Last week someone commented to me that Chevron could now buy Occidental Petroleum cheaper than it offered to acquire Anadarko.
There is an element of truth to the statement, but it is complicated by Occidental’s debt. So let’s review the numbers.
Eleven months ago, Chevron attempted to buy Anadarko in the sixth-largest oil and gas deal in history. The deal would have given Anadarko $33 billion, and it would have assumed Anadarko’s $17 billion debt for a total cost to Chevron of $50 billion.
Occidental then entered the bidding, ultimately offering to pay 78 percent in cash and 22 percent in stock in a transaction valued at $57 billion. In my opinion, this price would have destroyed the cost synergies Chevron had targeted with their original offer, so I wrote an article urging Chevron to walk away from the deal.
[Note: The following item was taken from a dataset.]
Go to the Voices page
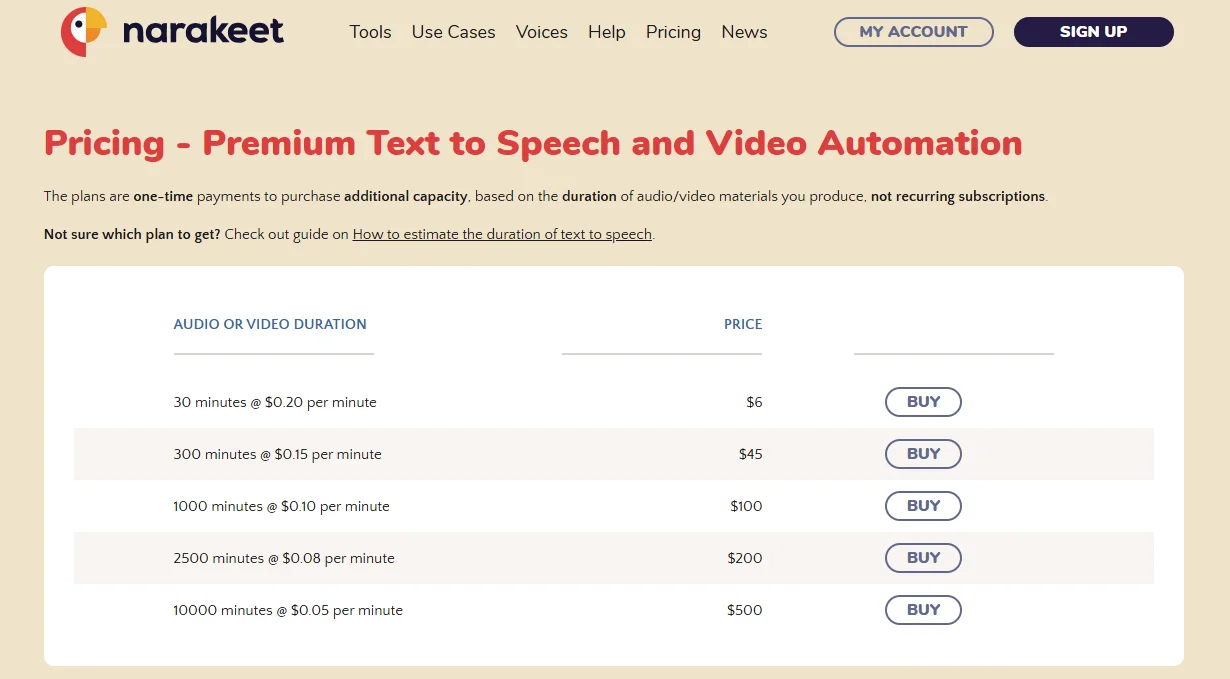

The ultimately did, collecting a $1 billion breakup fee from Anadarko in the process.
The offer from Occidental was accepted, and Occidental’s share price has been in free-fall ever since.
Prior to making the offer last May, Occidental had a market capitalization of just under $50 billion. Today, Occidental has a market capitalization of under $13 billion. Thus, at least in theory, Chevron could start buying Occidental shares on the open market and potentially acquire a majority of the combined company — Occidental plus Anadarko — for a fraction of what they were willing to pay for just Anadarko.
However, it’s a little more complicated than that. For example, Chevron would have to announce their intention, and that would potentially drive Occidental’s share price higher.
So perhaps they could just make Occidental an offer. If Occidental’s current market capitalization is $13 billion, maybe it would make sense to offer them $50 billion — the original offer to acquire just Anadarko.
But if Chevron were to simply make an offer to acquire Occidental, the debt would be a potential issue. We can see this by comparing the enterprise value of Occidental a year ago to its value today. The enterprise value calculation includes the market capitalization plus the current debt, which an acquiring company would need to assume.
A year ago, Occidental’s enterprise value was $54 billion. Today, its enterprise value is $80 billion. That is a result of the massive increase in debt Occidental took on as a result of the acquisition.
Part of that debt was the issuance of $10 billion of preferred stock to Warren Buffett, which earns his company an 8 percent dividend. Last week Occidental announced a steep dividend cut to preserve cash in the wake of the collapse in oil prices, but Buffett still gets his 8 percent.
Thus, on the surface, it might appear that Chevron (or any other major oil and gas company) could nab Occidental for a fraction of its market value a year ago. In reality, Occidental’s liabilities of nearly $80 billion (versus $22.5 billion a year earlier) would probably be a major obstacle in getting a deal done.